Énoncé:
Recopiez fidèlement, dans le texte ci-dessous sur les publics des bibliothèques, le passage qui commence par les mots contenant « Structure interinstitutionnelle de » et s'achève sur « supérieur des bibliothèques. ».

╭─ Texte fourni

Publics et usages des bibliothèques
Un défi pour la coopération
Annie Le Saux
L’Observatoire permanent de la lecture publique à Paris (OPLPP) a présenté, le 24 mars dernier, lors d’un fort intéressant colloque qui s’est tenu dans le grand auditorium de la Bibliothèque nationale de France, à Tolbiac 1 certaines des actions qu’il a entreprises depuis deux ans en matière de lecture publique à Paris.
Structure interinstitutionnelle de coopération, créée en 1995, sans existence juridique établie, l’OPLPP compte parmi ses membres les bibliothèques municipales de la ville de Paris, la Bibliothèque publique d’information, la Bibliothèque nationale de France, la Médiathèque de la Cité des sciences et de l’industrie de La Villette, la Bibliothèque Sainte-Geneviève, la Direction du livre et de la lecture, la Direction des affaires culturelles d’Ile-de-France, la Sous-direction des bibliothèques et de la documentation et le Conseil supérieur des bibliothèques.
En introduction à ce colloque sur « les publics et usages des bibliothèques : un défi pour la coopération », Philippe Bélaval, de la Bibliothèque nationale de France, a fort justement souligné le grand mérite de l’OPLPP d’avoir réussi, depuis plus de deux ans, à réunir autour d’une même table des partenaires issus de collectivités et d’administrations différentes. Car, si les statuts et les tutelles des bibliothèques sont différents, le public, lui, n’a pas à subir les conséquences de cette complexité et il est impératif de lui fournir des services qui ne peuvent qu’être améliorés par une coopération, qui répond aussi à des nécessités économique et technique.
Les enquêtes sur les publics
L’enquête, procédé qui s’inscrit dans la tradition de l’étude sociologique des publics, a été fréquemment utilisée par les établissements parisiens (La Villette, Sainte-Geneviève, la BPI…) pour mieux connaître les usages et pratiques de leurs publics. Celle menée par l’OPLPP a cela d’original, remarque Michel Sineux, « qu’elle est interinstitutionnelle, qu’elle concerne Paris, et qu’elle se veut locale et transversale à la fois ».

╰─
╭─ Données fournies

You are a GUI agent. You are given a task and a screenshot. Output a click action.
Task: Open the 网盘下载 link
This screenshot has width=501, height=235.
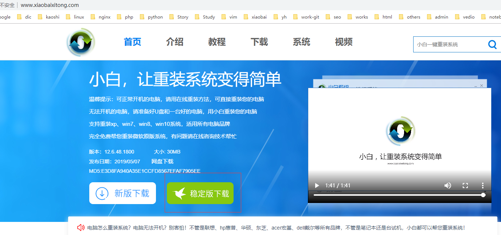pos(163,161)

╰─

Solution:
Structure interinstitutionnelle de coopération, créée en 1995, sans existence juridique établie, l’OPLPP compte parmi ses membres les bibliothèques municipales de la ville de Paris, la Bibliothèque publique d’information, la Bibliothèque nationale de France, la Médiathèque de la Cité des sciences et de l’industrie de La Villette, la Bibliothèque Sainte-Geneviève, la Direction du livre et de la lecture, la Direction des affaires culturelles d’Ile-de-France, la Sous-direction des bibliothèques et de la documentation et le Conseil supérieur des bibliothèques.